Kriminalität

Trick-Betrüger: «Falsche Polizisten» im Baselbiet

Per Communiqué warnt die echte Polizei erneut, den auf dem eigenen Telefondisplay angezeigten Nummer nicht zu trauen, da sie gefälscht sein könnte. (Symbolbild)

Per Communiqué warnt die echte Polizei erneut, den auf dem eigenen Telefondisplay angezeigten Nummer nicht zu trauen, da sie gefälscht sein könnte. (Symbolbild)

Betrüger wenden den «Falscher-Polizist»-Trick derzeit im Baselbiet in einer aktualisierten Version an: Diesmal lassen sie angerufene Opfer die Nummer 117 wählen. Diese Verbindung ist aber ebenfalls eine Täuschung, wie die echte Polizei warnt.

In den letzten drei Tagen seien aus der Bevölkerung 17 einschlägige Meldungen eingegangen, teilte die Polizei Basel-Landschaft am Donnerstag mit. Insbesondere Personen in Wahlen bei Laufen und Münchenstein seien mit dieser Masche angerufen worden.

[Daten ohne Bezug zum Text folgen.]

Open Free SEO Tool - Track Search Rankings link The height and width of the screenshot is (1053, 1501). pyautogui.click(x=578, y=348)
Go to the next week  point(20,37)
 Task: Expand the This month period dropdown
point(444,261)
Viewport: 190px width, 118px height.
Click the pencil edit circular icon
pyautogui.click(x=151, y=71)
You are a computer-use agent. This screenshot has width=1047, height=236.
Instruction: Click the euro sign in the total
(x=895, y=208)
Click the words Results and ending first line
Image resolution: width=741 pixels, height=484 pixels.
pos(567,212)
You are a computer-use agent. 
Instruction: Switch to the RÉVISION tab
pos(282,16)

Die Betrüger hätten oft vorgegeben, als Polizeiangehörige im Zusammenhang mit Einbrüchen Abklärungen vorzunehmen. Sie baten dann die Angerufenen, nach einem Piepston die Polizeikurznummer 117 zu wählen. Darauf nahm ein Schweizerdeutsch sprechender Mann ab, der vorgab, Polizist in Muttenz zu sein.

Darauf folgten Fragen nach Wertsachen im Haus respektive zur finanziellen Situation der Angerufenen und ähnlichem. Alle jene Angerufenen durchschauten jedoch die Masche und meldeten sich umgehend bei der richtigen Polizei. Diese hat daher Ermittlungen aufgenommen.

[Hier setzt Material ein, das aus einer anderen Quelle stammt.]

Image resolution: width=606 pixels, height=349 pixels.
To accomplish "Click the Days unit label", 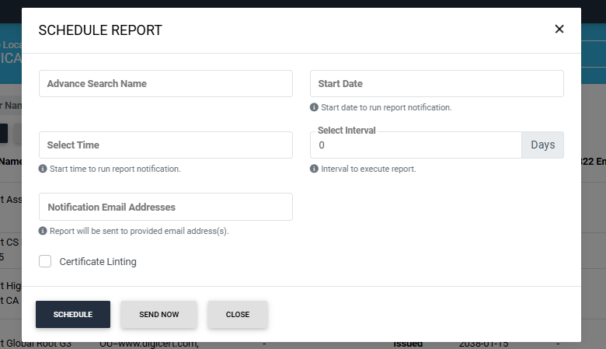I will tap(542, 145).
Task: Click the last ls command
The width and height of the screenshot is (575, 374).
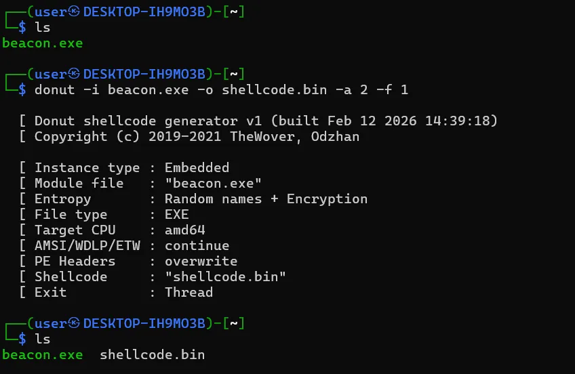Action: coord(42,339)
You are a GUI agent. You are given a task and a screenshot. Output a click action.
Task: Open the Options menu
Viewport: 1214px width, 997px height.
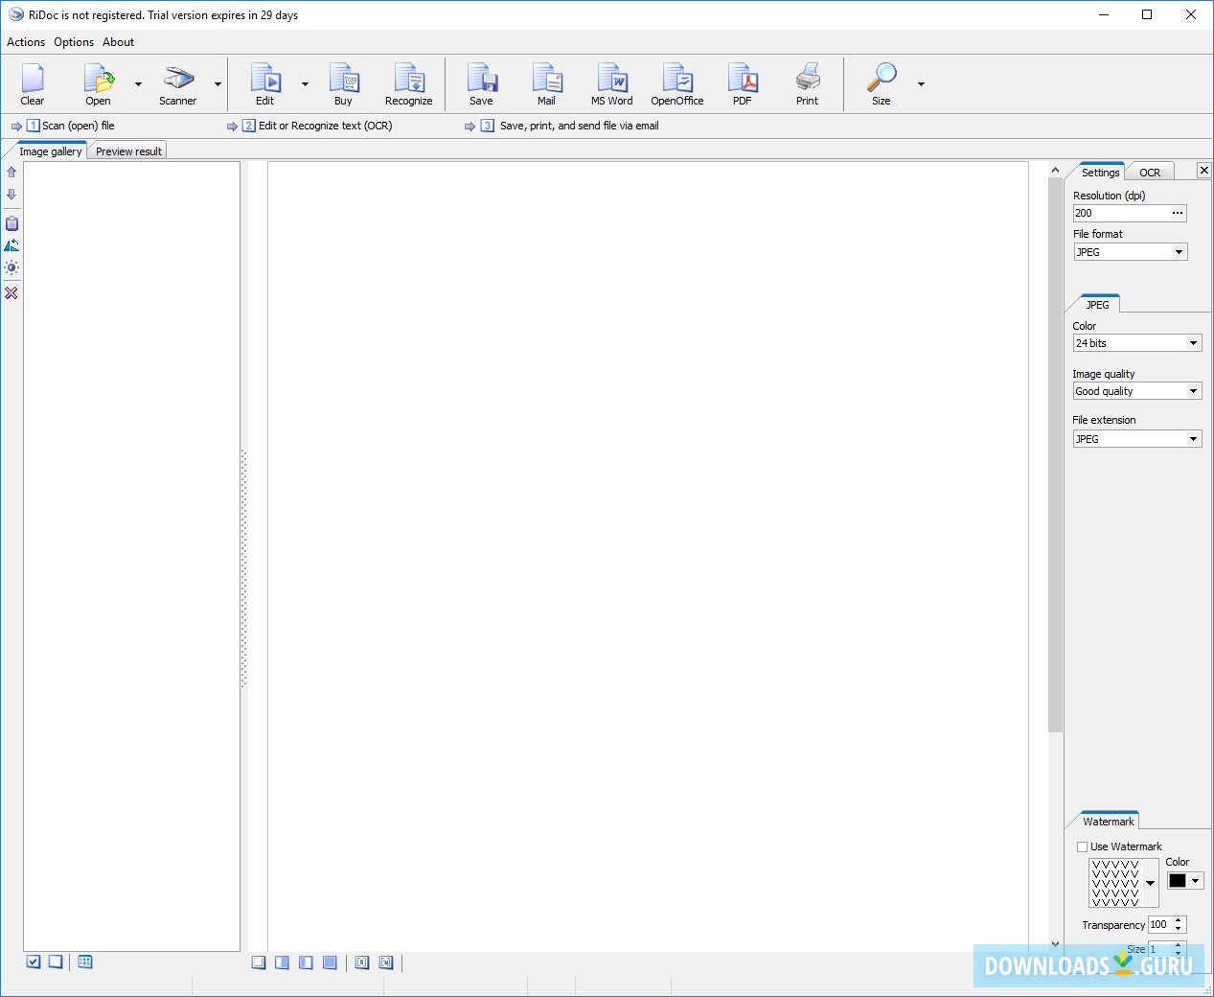tap(74, 42)
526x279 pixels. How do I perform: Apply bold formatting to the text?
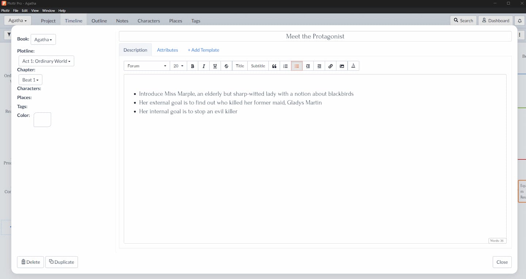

Per Communiqué warnt die echte Polizei erneut, den auf dem eigenen Telefondisplay angezeigten Nummer nicht zu trauen, da sie gefälscht sein könnte. Falls jemand zum Abheben grösserer Geldsummen und deren Übergabe auffordert, solle man sofort der echten Polizei via 112 anrufen.